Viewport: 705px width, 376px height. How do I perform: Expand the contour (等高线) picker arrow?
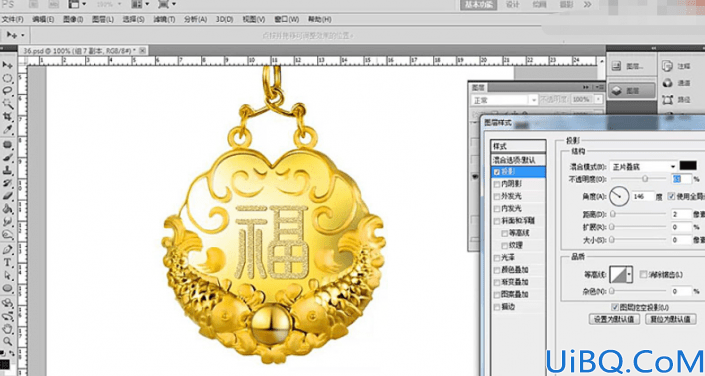[629, 274]
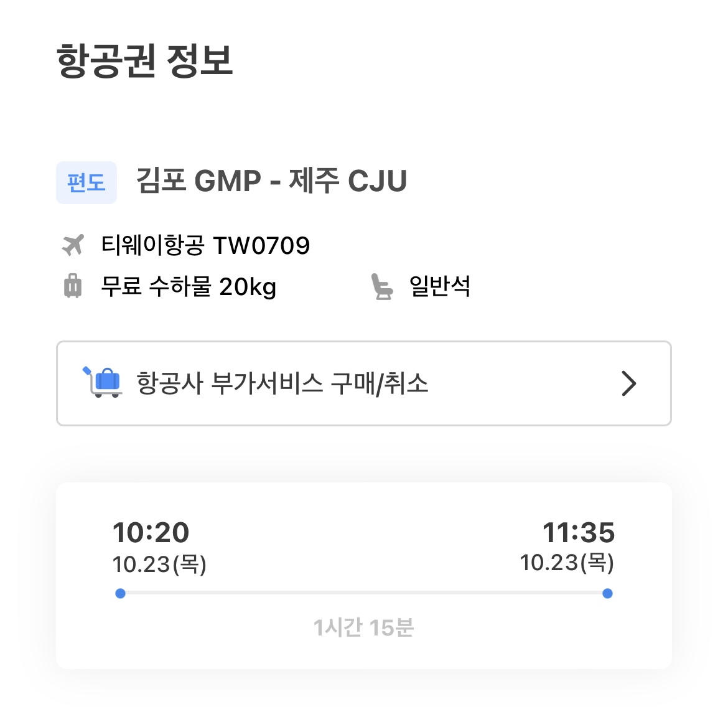The image size is (728, 722).
Task: Click the luggage icon for free baggage
Action: click(x=73, y=286)
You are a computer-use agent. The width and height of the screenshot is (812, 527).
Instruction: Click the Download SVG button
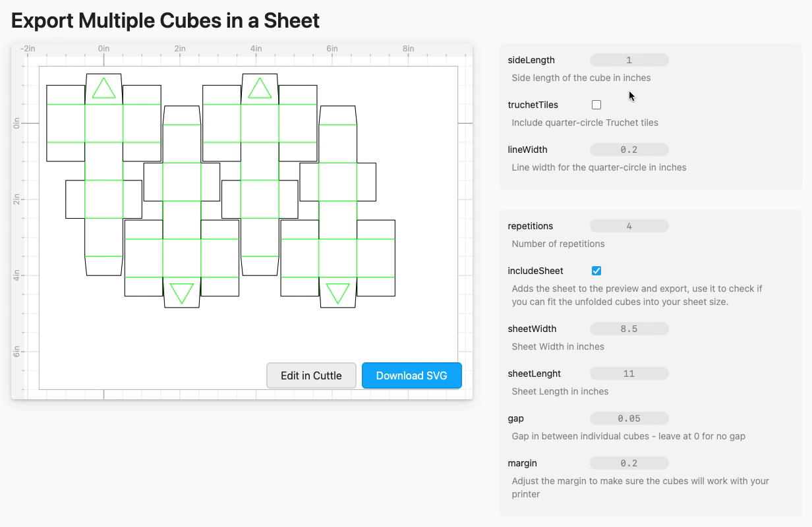tap(411, 375)
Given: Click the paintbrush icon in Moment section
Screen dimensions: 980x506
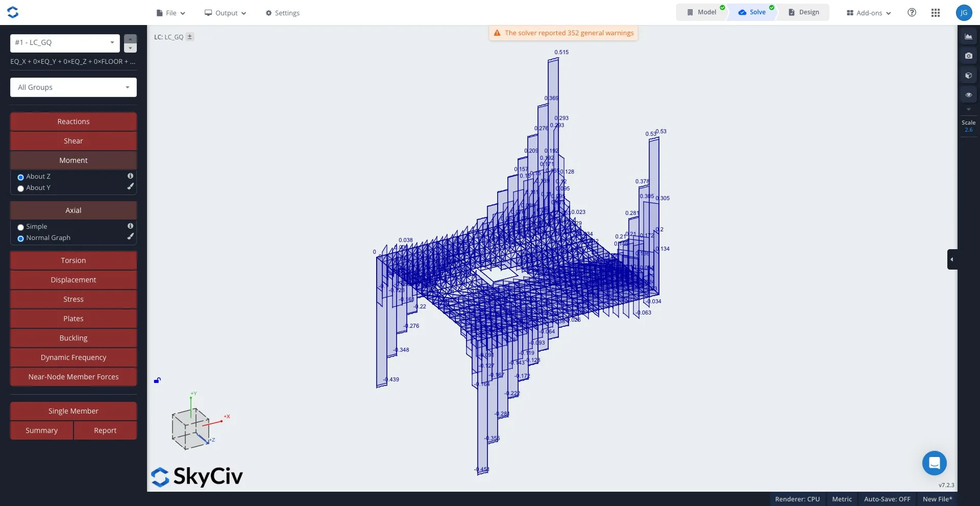Looking at the screenshot, I should click(x=131, y=187).
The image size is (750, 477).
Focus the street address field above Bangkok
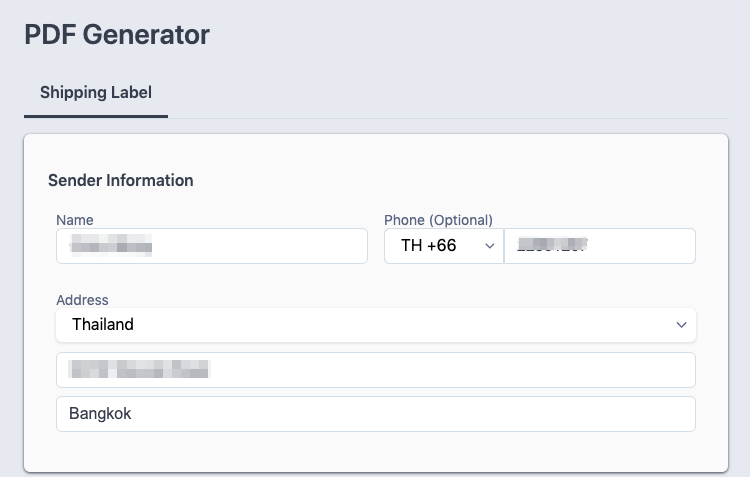click(376, 370)
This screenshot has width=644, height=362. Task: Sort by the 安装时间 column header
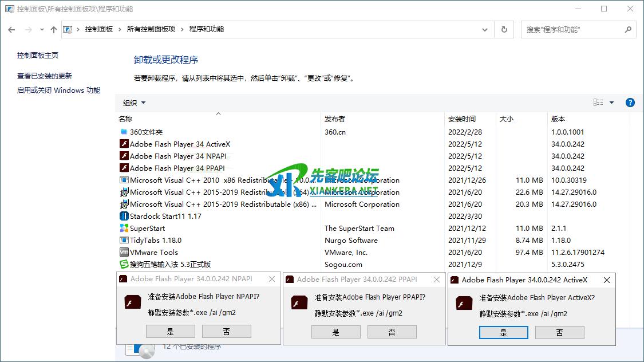point(461,119)
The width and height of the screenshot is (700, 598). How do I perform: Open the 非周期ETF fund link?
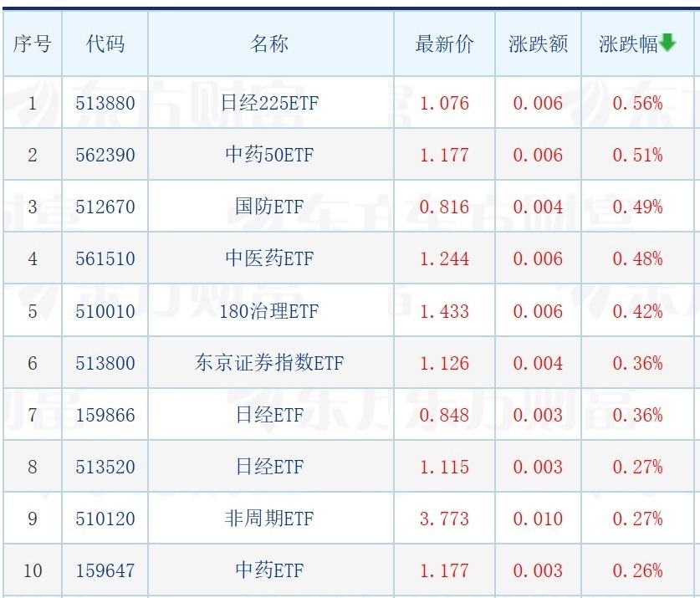[x=269, y=519]
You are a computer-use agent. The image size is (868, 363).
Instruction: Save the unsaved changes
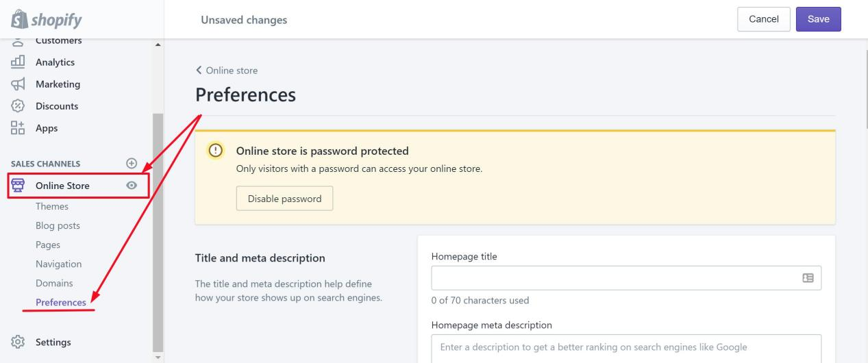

● ● ● ● ●

# [Required work]
All of the listing should be transcribed exactly, but none of its images.

# [Result of the task]
Viewport: 705px width, 376px height. How do I perform: Expand the contour (等高线) picker arrow?
[629, 274]
The image size is (728, 722).
Task: Click the luggage icon for free baggage
Action: click(x=73, y=286)
You are a computer-use agent. The width and height of the screenshot is (812, 527).
Instruction: Click the Download SVG button
tap(411, 375)
Given: Click the paintbrush icon in Moment section
Screen dimensions: 980x506
Looking at the screenshot, I should click(x=131, y=187).
The image size is (750, 477).
Focus the street address field above Bangkok
click(376, 370)
This screenshot has width=644, height=362. Task: Sort by the 安装时间 column header
point(461,119)
The width and height of the screenshot is (700, 598). How do I perform: Open the 非周期ETF fund link?
[x=269, y=519]
You are a computer-use agent. The image size is (868, 363).
Instruction: Save the unsaved changes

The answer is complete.